PERGUNTAS A RESPONDER |
a) Segundo o excerto, em que data a decisão de reenvio deu entrada na Secretaria do Tribunal de Justiça?
b) Devolva, por favor, a parte do excerto que começa em "A.   Observações" e termina em "no processo principal.", sem alterar nada.
c) De acordo com o excerto, por que razão a Free Mobile sustenta que a questão prejudicial é parcialmente inadmissível?

EXCERTO FORNECIDO |
┌────────

III. Tramitação do processo no Tribunal de Justiça e alegações das partes

23.

A decisão de reenvio deu entrada na Secretaria do Tribunal de Justiça em 25 de outubro de 2018.

24.

Apresentaram observações escritas a IT Development e a Free Mobile, o Governo francês e a Comissão Europeia. Não se realizou uma audiência, uma vez que o Tribunal de Justiça não o considerou necessário.

IV. Análise da questão prejudicial

A.   Observações preliminares

1. Quanto ao âmbito da questão prejudicial

25.

A Free Mobile afirma que a questão prejudicial é parcialmente inadmissível por ser hipotética, no que diz respeito a três dos alegados incumprimentos contratuais enumerados na decisão de reenvio (termo do período experimental, ultrapassagem do número de utilizadores autorizados e ultrapassagem de outra unidade de medida). Só o eventual incumprimento do contrato por modificação do código‑fonte estaria relacionado com o litígio no processo principal.

└────────

Entradas de dados armazenadas |
┌────────

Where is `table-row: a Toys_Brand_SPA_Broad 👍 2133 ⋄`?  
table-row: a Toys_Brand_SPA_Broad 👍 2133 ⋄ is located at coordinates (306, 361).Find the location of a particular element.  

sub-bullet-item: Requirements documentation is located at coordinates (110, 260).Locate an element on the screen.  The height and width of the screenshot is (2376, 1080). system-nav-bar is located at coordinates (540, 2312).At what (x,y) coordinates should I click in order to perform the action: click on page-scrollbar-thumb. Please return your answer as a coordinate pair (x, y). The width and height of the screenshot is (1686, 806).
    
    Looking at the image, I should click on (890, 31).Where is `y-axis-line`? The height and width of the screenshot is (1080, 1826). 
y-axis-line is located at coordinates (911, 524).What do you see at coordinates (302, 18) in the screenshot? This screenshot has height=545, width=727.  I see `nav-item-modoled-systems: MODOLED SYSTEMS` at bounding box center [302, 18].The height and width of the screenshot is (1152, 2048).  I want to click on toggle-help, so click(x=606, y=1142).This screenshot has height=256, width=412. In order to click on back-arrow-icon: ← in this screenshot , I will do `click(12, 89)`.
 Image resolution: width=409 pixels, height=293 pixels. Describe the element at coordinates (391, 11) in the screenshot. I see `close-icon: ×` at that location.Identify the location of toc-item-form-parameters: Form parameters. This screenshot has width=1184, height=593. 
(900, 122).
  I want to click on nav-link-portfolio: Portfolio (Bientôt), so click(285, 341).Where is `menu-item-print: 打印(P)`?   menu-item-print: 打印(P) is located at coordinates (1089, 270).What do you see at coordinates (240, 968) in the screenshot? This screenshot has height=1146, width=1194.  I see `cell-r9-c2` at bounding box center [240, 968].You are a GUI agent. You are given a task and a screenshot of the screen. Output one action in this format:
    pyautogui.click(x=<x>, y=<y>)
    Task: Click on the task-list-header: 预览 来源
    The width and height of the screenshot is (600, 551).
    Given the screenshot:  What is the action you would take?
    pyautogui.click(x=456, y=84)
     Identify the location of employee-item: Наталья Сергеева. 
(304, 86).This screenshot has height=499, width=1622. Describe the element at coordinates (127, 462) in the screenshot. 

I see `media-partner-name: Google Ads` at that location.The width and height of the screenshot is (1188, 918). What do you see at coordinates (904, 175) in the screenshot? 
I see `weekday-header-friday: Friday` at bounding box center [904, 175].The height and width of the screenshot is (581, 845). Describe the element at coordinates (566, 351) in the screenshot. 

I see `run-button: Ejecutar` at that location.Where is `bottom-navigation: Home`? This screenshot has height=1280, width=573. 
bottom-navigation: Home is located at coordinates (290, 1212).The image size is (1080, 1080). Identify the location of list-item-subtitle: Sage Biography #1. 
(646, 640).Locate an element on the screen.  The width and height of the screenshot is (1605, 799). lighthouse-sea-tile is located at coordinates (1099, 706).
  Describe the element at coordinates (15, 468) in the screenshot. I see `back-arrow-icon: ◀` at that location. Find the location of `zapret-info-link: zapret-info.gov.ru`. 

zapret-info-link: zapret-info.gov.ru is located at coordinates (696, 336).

└────────

RESPOSTAS AO EXERCÍCIO |
a) Em 25 de outubro de 2018.

b)
A.   Observações preliminares

1. Quanto ao âmbito da questão prejudicial

25.

A Free Mobile afirma que a questão prejudicial é parcialmente inadmissível por ser hipotética, no que diz respeito a três dos alegados incumprimentos contratuais enumerados na decisão de reenvio (termo do período experimental, ultrapassagem do número de utilizadores autorizados e ultrapassagem de outra unidade de medida). Só o eventual incumprimento do contrato por modificação do código‑fonte estaria relacionado com o litígio no processo principal.

c) Porque, para a Free Mobile, a questão é hipotética quanto a três dos alegados incumprimentos contratuais enumerados na decisão de reenvio: o termo do período experimental, a ultrapassagem do número de utilizadores autorizados e a ultrapassagem de outra unidade de medida. Só o eventual incumprimento do contrato por modificação do código‑fonte estaria relacionado com o litígio no processo principal.